Elon Musk wants to send people to space—lots of them. Besides the 100,000 he envisions sending to Mars each time it’s closely aligned with Earth, he’s determined to make commercial space flight a thing sooner rather than later. Taking a ride into space obviously won’t be cheap, so the prevailing assumption is that the passengers on these flights will be uber-rich.
But on at least one early mission, this won’t be the case, because a Japanese billionaire is giving away eight spots.
Yusaku Maezawa tweeted that he’d already received over 100,000 applications from 216 different countries, with India, Japan, the US, UK, and France topping the list.

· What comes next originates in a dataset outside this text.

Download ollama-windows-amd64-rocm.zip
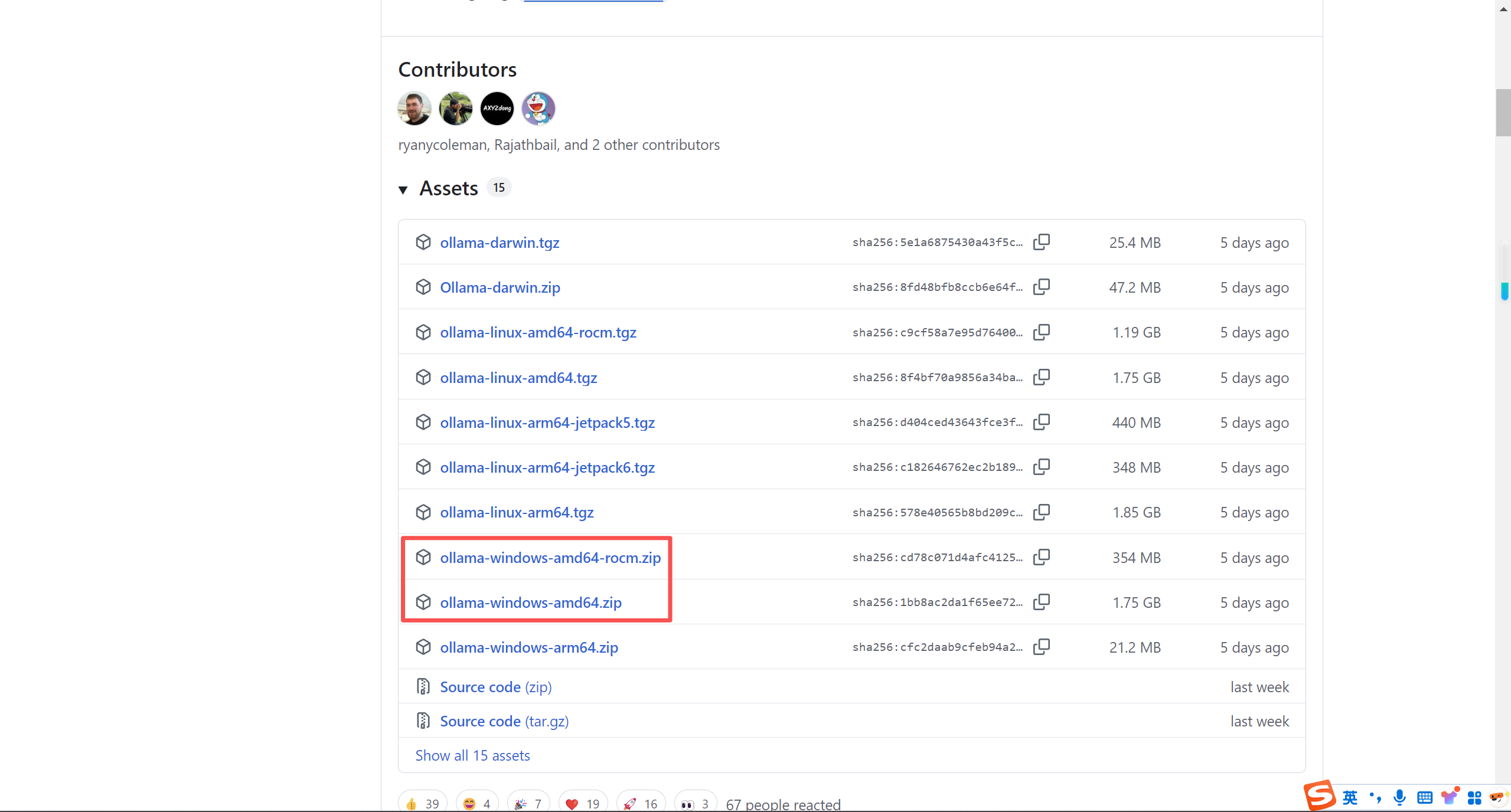The height and width of the screenshot is (812, 1511). [550, 558]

Maezawa made much of his fortune from a fashion retail website called Zozotown, which he launched in 2004 and has since grown to be Japan’s largest such retailer. Forbes lists his net worth as $2 billion
He signed on with SpaceX as its first commercial passenger in 2018, saying he planned to invite several artists to join him on the mission. In this latest announcement, he seems to have expanded his definition of “artist” to include anyone who sees themselves as an artist or is working on some kind of creative project.
Slightly more specifically, Maezawa said, he’s looking for people who “can push the envelope to help other people and greater society in some way” and are “willing to support other crew members who share similar aspirations.” Given that he already has a huge pool of applicants, he’ll undoubtedly find many people who meet these requirements.
There are no details yet about what kind of preparation or training the crew members will need to undergo before the mission, but it will likely be similar to that planned for the Inspiration4 crew .
SpaceX plans to train that crew in orbital mechanics, microgravity, zero gravity, and other forms of stress testing, as well as making sure they know their way around the Falcon 9 launch vehicle and Dragon spacecraft. They’ll also need to complete emergency preparedness training, exercises for properly putting on and taking off their spacesuits, and mission simulations. It’s a lot, but probably not more than you’d expect for someone who’s not an astronaut to be able to go to space.
There’s no mention of psychological testing or training, but it wouldn’t be surprising if that was a component as well; The trip will last at least six days, as it takes three to get to the moon and three to get back.